Summitt, Mears and Neyland all have the most wins of any other Tennessee Vols coach in their respective sport. All of them had to retire in their 50s. The immediate aftermath of each program after them had mixed results.
We discussed what happened with Warlick, but she did win three SEC championships the three years after Summitt and then made an Elite Eight before the program really began to deteriorate. Things were okay at first with the program, though.
Mears’ successor, Cliff Wettig, had a losing record in 1977-1978, but Don DeVoe was hired a year later, and he made five straight NCAA Tournaments, including a Sweet 16, and won an SEC Tournament and SEC regular season title in separate years. However, the Vols would then miss the tournament 13 of the next 14 years.

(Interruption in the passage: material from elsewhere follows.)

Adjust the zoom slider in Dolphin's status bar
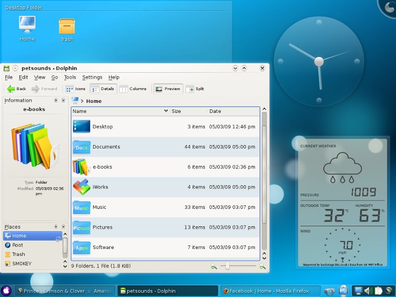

Football had a different story. Neyland became athletic director, and his appointed successor, Harvey Robinson, was fired after going 4-6 in his second year. Bowden Wyatt returned and went 10-1 with an SEC title in 1956, but after that, the program fell apart, and by the early 1960s, Wyatt was gone. However, Doug Dickey came in after that and brought new life to the program.
Regardless of those successes, everybody should wonder how the Tennessee Vols would have performed in those three sports had illnesses not tragically forced their best coaches into early retirement. It’s sad to think about and appears to be a curse on the program.